List each line of the data that holds the word "лагерь".

Content starts

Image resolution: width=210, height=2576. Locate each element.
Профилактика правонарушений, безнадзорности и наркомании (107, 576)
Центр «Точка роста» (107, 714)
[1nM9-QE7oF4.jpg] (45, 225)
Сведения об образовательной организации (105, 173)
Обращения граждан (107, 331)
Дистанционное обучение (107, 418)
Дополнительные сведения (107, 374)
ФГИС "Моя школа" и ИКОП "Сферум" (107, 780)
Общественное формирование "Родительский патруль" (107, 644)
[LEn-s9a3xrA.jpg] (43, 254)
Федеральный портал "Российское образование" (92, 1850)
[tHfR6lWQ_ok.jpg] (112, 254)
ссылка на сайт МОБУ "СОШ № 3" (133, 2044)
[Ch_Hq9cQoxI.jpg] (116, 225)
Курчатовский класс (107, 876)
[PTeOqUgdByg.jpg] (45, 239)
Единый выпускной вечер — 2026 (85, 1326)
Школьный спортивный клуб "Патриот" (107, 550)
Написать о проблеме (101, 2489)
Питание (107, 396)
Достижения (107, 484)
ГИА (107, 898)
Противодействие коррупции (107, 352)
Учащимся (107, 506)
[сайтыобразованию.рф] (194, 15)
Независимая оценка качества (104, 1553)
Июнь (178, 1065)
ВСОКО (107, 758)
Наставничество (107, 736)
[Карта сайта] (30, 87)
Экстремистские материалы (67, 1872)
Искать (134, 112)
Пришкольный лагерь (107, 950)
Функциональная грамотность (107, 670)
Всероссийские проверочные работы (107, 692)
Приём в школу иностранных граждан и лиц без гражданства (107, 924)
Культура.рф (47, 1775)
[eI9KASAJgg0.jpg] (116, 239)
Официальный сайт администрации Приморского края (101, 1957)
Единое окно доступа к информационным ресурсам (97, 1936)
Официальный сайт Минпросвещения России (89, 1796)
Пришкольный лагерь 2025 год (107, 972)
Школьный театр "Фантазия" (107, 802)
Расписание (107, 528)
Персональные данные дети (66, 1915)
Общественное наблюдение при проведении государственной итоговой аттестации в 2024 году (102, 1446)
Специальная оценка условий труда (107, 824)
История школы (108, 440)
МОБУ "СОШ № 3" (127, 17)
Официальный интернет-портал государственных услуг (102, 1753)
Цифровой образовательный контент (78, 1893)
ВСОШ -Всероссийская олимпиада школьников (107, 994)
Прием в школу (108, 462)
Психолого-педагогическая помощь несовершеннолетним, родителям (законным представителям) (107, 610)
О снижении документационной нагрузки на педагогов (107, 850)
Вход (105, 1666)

Content ends
Content starts

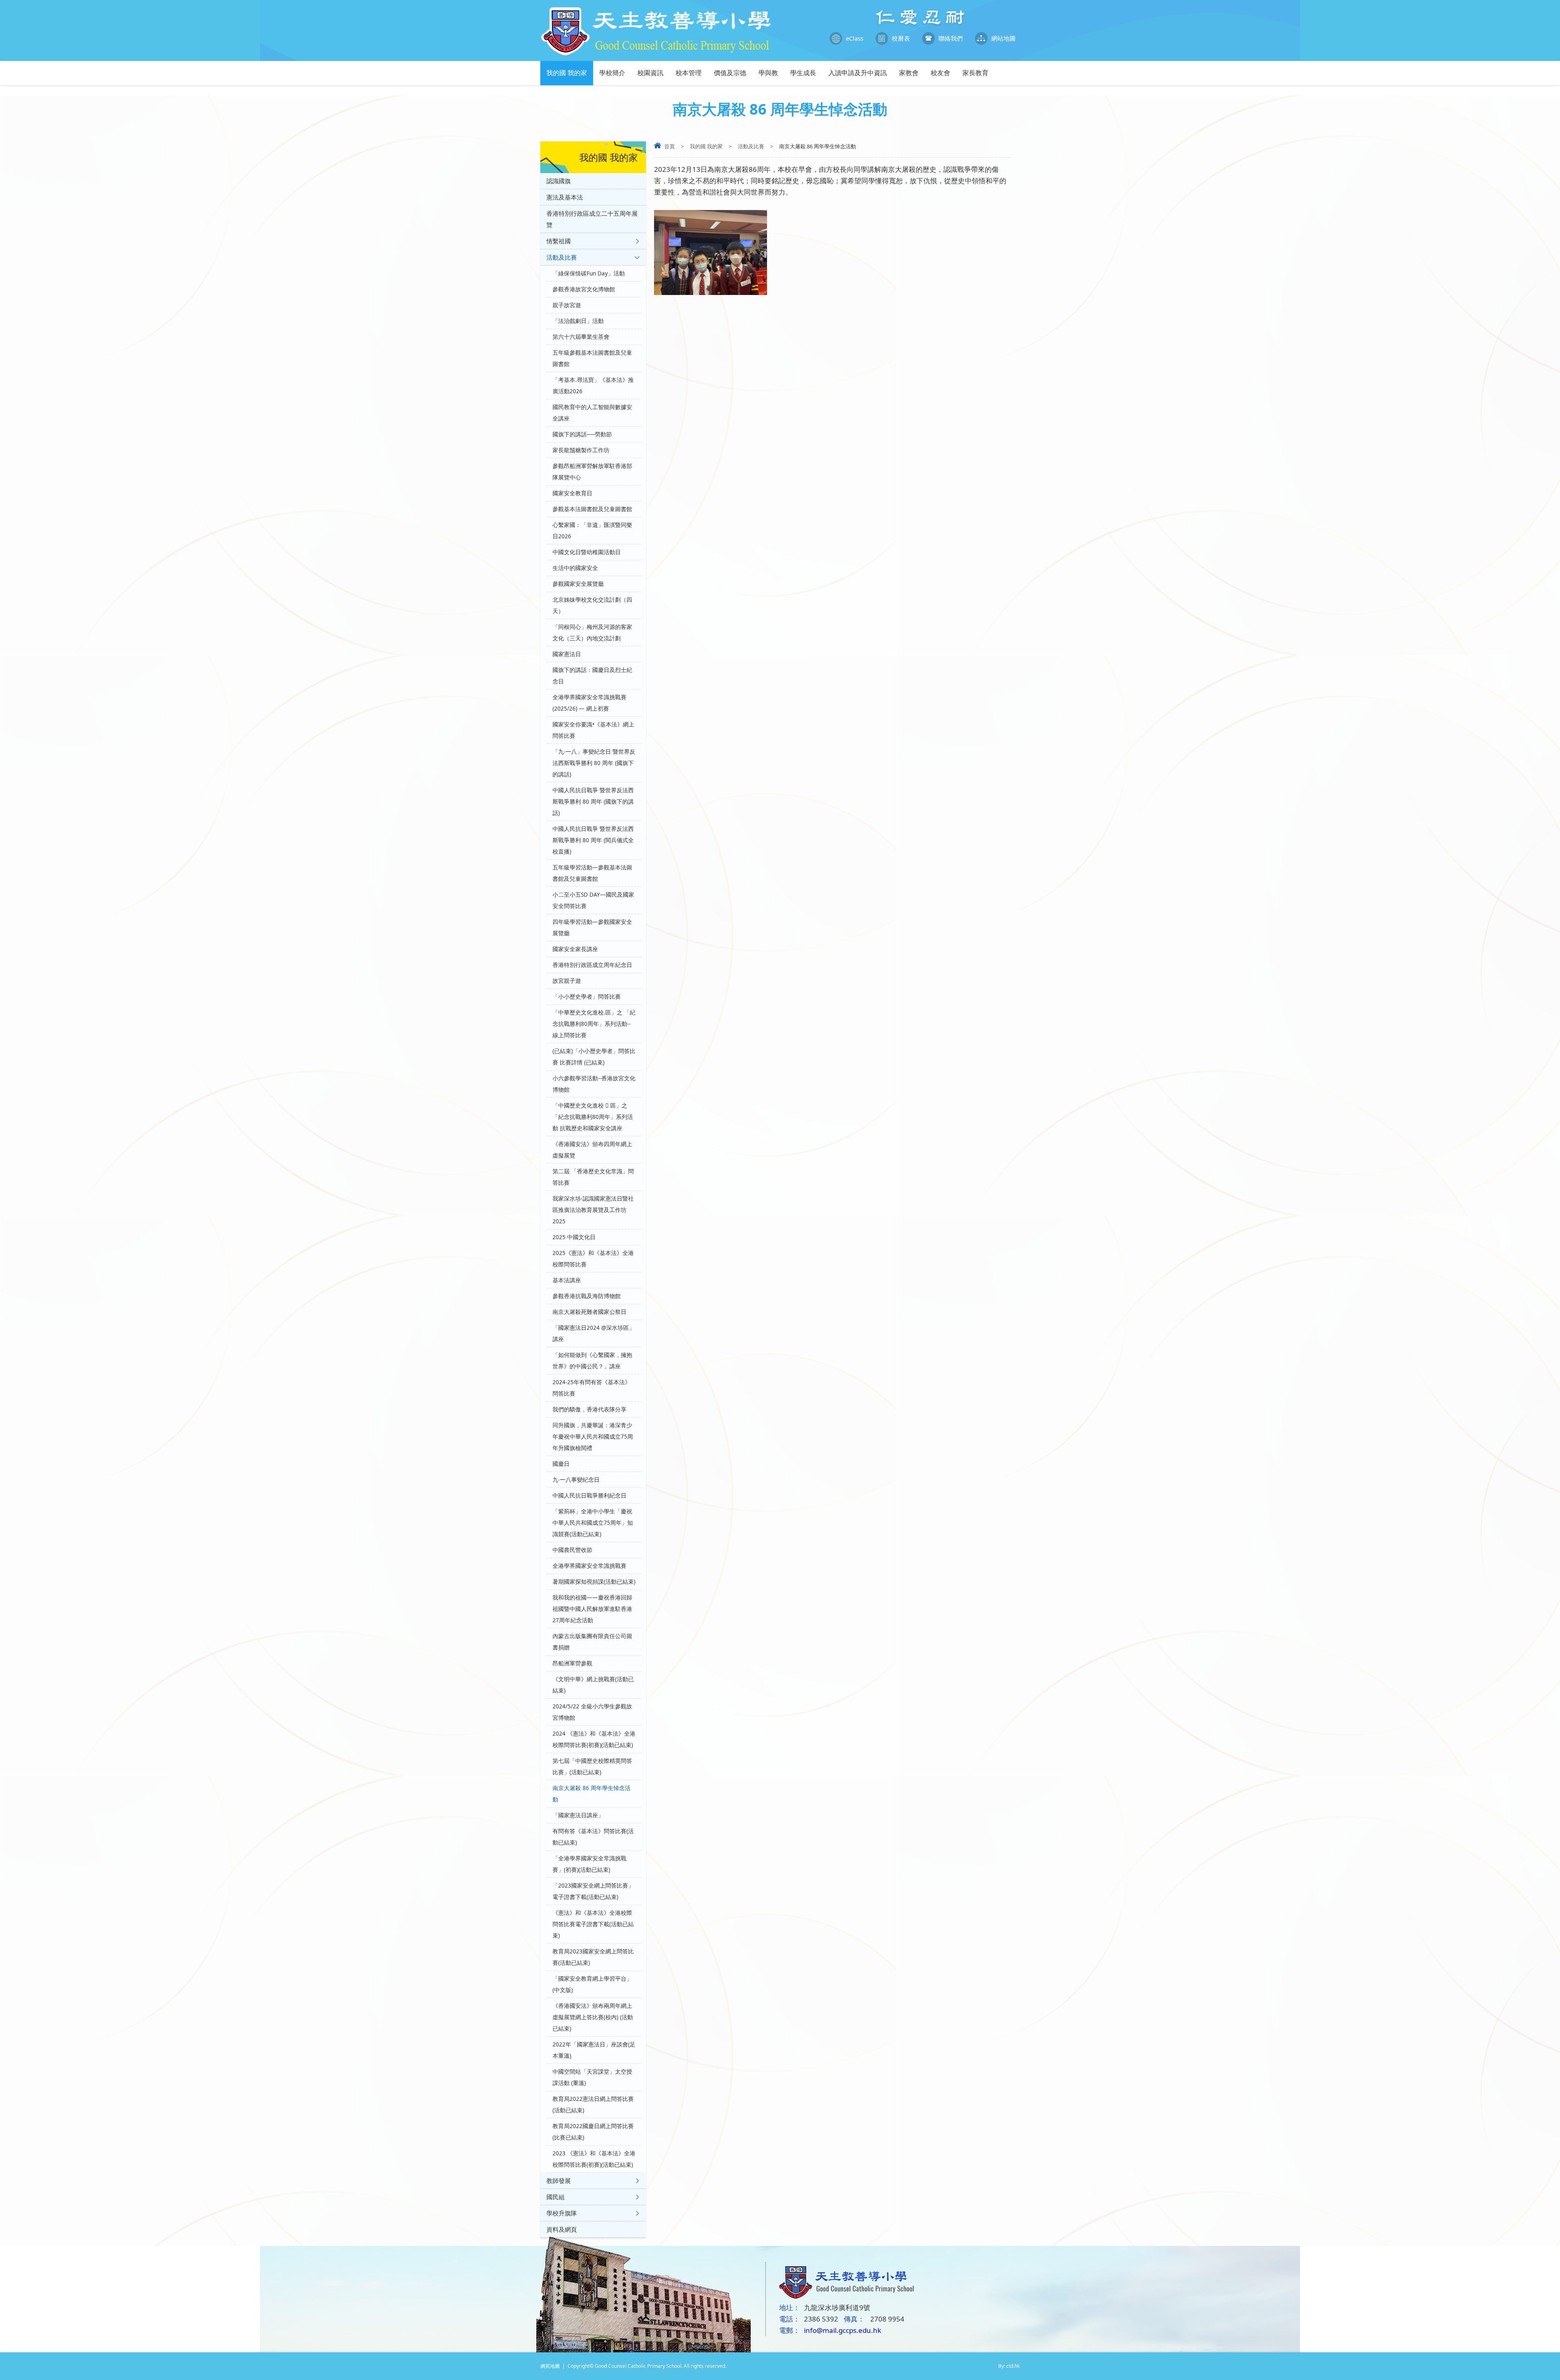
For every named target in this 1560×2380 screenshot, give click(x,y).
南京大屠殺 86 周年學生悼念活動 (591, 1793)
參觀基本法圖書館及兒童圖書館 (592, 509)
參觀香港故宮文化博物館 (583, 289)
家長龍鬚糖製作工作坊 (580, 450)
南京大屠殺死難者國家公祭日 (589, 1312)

Content ends

● **TASK RESPONSE**
Пришкольный лагерь (107, 950)
Пришкольный лагерь 2025 год (107, 972)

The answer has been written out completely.